Le Snuipp souligne le peu de cas qui est fait de la liberté pédagogique. « On ne sait pas pour combien d’années les enseignants s’engagent. Pourront -ils sortir du protocole ? ». Il y a aussi le fait que le dispositif soit chronophage. « C’est une approche très mécaniste de la lecture qui n’est pas conforme aux programmes de 2015 », explique t-il. Pour YM Jadé les enseignants se sentent dépossédés de leur métier. Les liens entre Agir pour l’école et de grandes entreprises inquiètent aussi le syndicat. Il y a aussi la question de la formation dispensée par Agir pour l’école et non par des formateurs de l’éducation nationale.

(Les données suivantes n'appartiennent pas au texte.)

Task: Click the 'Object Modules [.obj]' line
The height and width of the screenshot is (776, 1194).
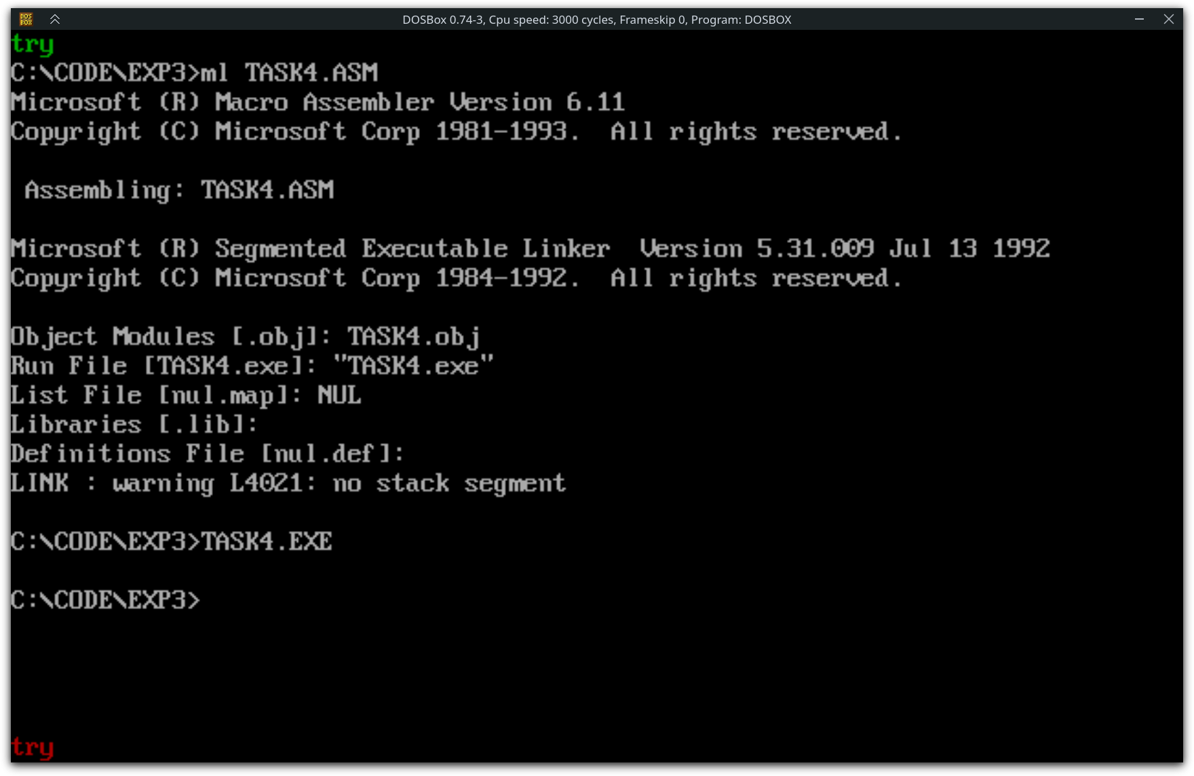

Dominique Dauchot, la secrétaire départementale du Pas de Calais, où le dispositif est implanté depuis 2010, confirme qu’il est difficile pour les écoles qui veulent sortir du dispositif de le faire. Elle n’est pas convaincue de son efficacité. « En classe on adapte les méthodes aux élèves car les élèves sont différents ». Elle souligne aussi la question du temps pour les autres disciplines et de l’autonomie des élèves pendant que le professeur s’occupe d’un groupe.
Le ministère renvoie au Dasen
Venant après des « recommandations » sur la lecture qui accordent beaucoup de place au déchiffrage et à la fluidité, l’arrivée soudaine d’Agir pour l’école ne semble pas fortuite. Mais dans l’entourage du ministre on se défend de toute pression pour imposer Agir pour l’école. Le dispositif « se fait toujours dans le cadre du volontariat des équipes sur place », dit-on. « IL n’y a aucune instruction pour une méthode en particulier ». Le ministère a juste demandé aux Dasen de « muscler » l’accompagnement pédagogique des CP dédoublés à la rentrée. « Le Dasen du Nord était dans le Pas de Calais, peut-être a-t-il été convaincu de la méthode », nous a-t-on dit.
A Lille, le rectorat ne dit rien. Mais il devrait être saisi d’une demande d’explication d’une intersyndicale dans les jours à venir.